PROBLEM TO SOLVE: Swap "bookmark" for "shortcut" in the lines below, keeping everything else the same, and leave the pictures out of your answer.

DATA ROWS:
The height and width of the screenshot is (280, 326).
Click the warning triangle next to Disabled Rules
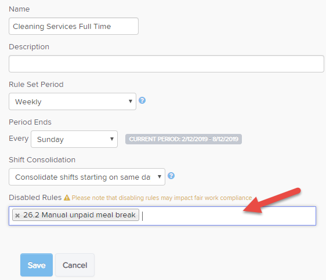pyautogui.click(x=67, y=198)
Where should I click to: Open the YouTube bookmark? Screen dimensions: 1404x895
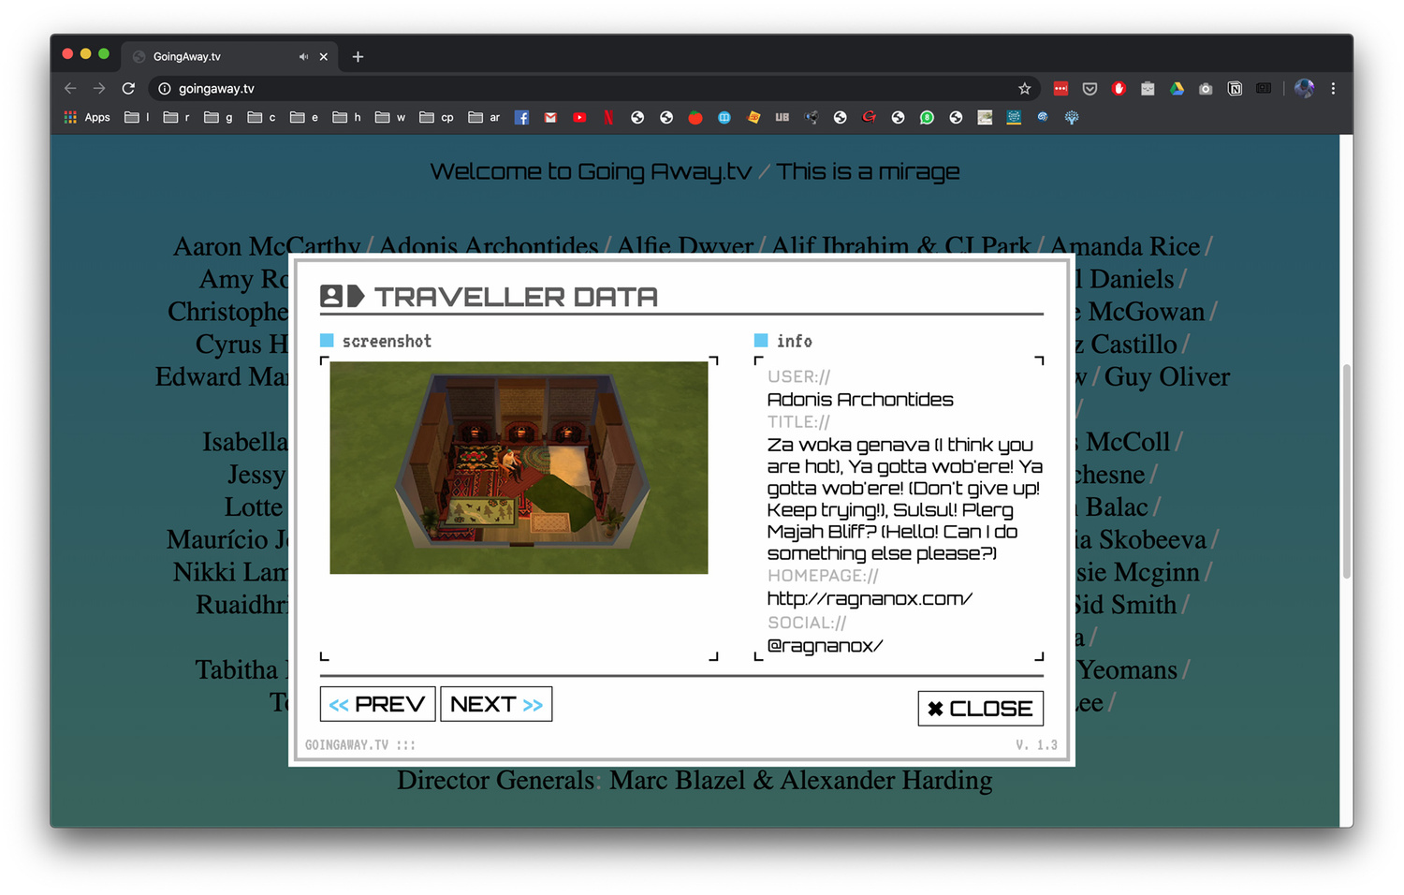(579, 118)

ANSWER IN FULL:
The height and width of the screenshot is (280, 326).
Click the warning triangle next to Disabled Rules
pyautogui.click(x=67, y=198)
Where should I click to: Open the YouTube shortcut? Screen dimensions: 1404x895
(579, 118)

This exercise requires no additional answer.